Ребята особенно зачастили к художнику, когда в мезонине поселился больной журавль. Левитан принес его с перебитой ногой из леса и теперь нежно выхаживал. Осенью журавль обосновался в московской квартире Кувшинниковой и неотступно ходил за ней.
Левитан звал ребят и для того, чтобы показать этюды, заполняющие стены его комнаты.
Второй год художник писал картину во дворе дома Солодовникова — старую деревянную кровлю, маленький сарайчик и траву, робко пробивающуюся сквозь камни.
Прохожие, заглядывая в калитку, дивились, чем могли заинтересовать этого человека в белой полотняной блузе трухлявые бревна и истлевшие доски. А художник создавал одно из своих трогательных произведений, показал убожество обнаженной нищеты со всей силой правды, на которую было способно его сердце, и создал при этом одно из своих обаятельнейших по цвету полотен. Картину «Ветхий дворик» Левитан окончил только через год. Обычно он долго работал над своими холстами. Случалось даже, что начинал мотив в одном месте, а дописывать увозил в другое.
Березовая роща, освещенная солнцем, приглянулась Левитану еще в Бабкине. Но там дописать ее не пришлось. А молодые березки были так хороши в Плесе, на другом конце городка, неподалеку от кладбищенской церкви, называющейся Пустынкой. И художник пришел в плесскую березовую рощу с картиной, начатой в Бабкине.

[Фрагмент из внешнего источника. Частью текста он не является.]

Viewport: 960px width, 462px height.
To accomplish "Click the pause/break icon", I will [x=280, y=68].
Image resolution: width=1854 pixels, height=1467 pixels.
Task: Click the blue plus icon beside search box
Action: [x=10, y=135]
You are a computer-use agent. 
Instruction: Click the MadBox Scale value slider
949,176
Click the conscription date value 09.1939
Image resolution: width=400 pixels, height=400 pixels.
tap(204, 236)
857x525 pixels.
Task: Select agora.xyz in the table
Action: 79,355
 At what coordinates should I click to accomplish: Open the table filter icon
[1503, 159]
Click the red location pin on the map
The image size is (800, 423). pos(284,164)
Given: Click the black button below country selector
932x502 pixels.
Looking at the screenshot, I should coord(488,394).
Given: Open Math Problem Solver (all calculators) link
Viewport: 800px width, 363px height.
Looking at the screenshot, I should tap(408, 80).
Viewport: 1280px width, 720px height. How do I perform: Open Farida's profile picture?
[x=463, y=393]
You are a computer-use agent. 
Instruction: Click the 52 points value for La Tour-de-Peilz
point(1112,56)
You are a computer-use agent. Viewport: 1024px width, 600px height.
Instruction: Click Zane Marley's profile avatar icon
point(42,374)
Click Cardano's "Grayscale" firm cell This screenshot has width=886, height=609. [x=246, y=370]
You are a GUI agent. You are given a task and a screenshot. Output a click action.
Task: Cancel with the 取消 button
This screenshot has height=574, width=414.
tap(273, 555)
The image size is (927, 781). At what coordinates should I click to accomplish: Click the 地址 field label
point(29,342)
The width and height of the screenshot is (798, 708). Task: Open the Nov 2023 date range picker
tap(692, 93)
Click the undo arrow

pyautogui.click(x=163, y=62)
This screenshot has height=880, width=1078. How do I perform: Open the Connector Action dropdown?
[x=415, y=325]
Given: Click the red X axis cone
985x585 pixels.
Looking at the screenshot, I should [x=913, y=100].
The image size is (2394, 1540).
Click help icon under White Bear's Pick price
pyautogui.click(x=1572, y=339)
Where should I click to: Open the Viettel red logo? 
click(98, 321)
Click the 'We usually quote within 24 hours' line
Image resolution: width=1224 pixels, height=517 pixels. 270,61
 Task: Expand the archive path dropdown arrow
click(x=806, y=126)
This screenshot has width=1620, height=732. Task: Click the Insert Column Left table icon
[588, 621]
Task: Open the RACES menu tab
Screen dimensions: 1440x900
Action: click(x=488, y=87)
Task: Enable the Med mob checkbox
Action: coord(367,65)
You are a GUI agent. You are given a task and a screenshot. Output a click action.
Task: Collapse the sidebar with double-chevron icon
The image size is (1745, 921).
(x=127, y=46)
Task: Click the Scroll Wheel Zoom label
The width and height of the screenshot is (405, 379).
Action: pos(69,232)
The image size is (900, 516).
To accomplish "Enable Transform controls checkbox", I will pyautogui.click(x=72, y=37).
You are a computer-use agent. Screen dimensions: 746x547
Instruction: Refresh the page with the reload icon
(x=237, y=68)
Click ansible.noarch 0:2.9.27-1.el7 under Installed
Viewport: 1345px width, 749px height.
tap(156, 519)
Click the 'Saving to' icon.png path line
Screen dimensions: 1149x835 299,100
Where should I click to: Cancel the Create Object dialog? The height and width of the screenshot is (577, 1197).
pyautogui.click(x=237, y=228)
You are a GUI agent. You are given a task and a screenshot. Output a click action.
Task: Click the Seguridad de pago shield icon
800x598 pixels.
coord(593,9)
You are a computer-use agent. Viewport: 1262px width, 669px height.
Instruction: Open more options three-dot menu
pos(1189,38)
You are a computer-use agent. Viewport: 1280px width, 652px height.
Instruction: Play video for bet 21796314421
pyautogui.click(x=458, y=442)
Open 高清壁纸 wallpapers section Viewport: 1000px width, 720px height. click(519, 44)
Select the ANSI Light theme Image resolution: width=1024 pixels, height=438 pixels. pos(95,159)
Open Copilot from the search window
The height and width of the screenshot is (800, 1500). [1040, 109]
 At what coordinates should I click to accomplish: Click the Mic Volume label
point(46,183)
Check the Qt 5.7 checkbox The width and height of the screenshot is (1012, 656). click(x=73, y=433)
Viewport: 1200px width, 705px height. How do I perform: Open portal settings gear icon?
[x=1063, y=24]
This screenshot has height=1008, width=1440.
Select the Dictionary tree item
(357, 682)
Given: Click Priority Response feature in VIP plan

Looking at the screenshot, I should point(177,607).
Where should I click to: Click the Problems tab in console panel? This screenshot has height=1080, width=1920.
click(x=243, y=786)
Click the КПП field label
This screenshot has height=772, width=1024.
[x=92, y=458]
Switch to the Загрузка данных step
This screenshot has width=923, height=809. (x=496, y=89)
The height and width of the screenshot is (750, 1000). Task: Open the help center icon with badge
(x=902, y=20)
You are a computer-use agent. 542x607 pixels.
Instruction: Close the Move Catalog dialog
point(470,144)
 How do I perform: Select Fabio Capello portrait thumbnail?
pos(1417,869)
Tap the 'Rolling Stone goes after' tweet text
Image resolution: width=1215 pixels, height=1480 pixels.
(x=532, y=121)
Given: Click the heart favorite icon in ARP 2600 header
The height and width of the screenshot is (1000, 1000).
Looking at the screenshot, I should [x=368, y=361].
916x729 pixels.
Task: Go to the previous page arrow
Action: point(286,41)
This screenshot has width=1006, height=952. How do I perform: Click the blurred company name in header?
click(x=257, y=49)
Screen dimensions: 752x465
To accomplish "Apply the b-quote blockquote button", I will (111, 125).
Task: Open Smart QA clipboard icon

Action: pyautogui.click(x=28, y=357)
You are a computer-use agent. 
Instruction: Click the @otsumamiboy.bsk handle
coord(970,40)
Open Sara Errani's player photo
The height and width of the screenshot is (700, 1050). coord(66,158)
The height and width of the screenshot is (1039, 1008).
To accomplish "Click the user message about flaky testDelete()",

Левитан умел языком красок рассказывать людям о горе и печали. Но он умел написать гимн надежды и молодости. К таким полотнам его талант стремился не менее часто, чем к поэзии сумерек и увядания, певцом которых его так назойливо провозглашали критики.
Одним жарким июньским утром Левитан вернулся без написанного этюда, но с букетом одуванчиков. Желтые лепестки уже опали, и оставалось лишь легкое оперение этих неприметных цветов. Сколько ног затаптывало их при дороге! А художник поднял их и бережно принес домой, боясь дышать, чтобы не сдуть пушок. Он очаровался самым хрупким, беззащитным и поруганным созданием и проникся к нему участием.
А потом написал букет одуванчиков в простой глиняной крынке. Всю нежность вложил Левитан в эти зыбкие стебельки и легкий ореол, могущий через минуту осыпаться.
В другой раз Левитан принес пучок лесных фиалок с незабудками. И написал их так, что вы словно ощущаете острый, терпкий запах фиалок и сырость влажных стеблей незабудок.
Скромные полевые цветы! Им отдал художник сердце, кистью доказывая: красота не в барских розариях, она рядом с нами.
В одной из своих прогулок по заречным лесам Левитан набрел на полянку, усеянную пеньками. Здесь был недавно лес. Вокруг поднимался молодой ельник. Пахло дымком. На полянке расположился табор цыган. Белые шатры среди зеленых елок. Рядом — распряженные телеги, поодаль пасутся кони.
Вокруг бегают смуглые, черноволосые ребятишки, группами сидят на зеленой траве.
С детства любимые строчки пушкинской поэмы пришли на ум. До позднего вечера пробыл художник у гостеприимного костра. Он слушал рассказы цыган об их бродяжьей жизни, смотрел на пляски маленьких гибких девочек, на их полные грусти глаза.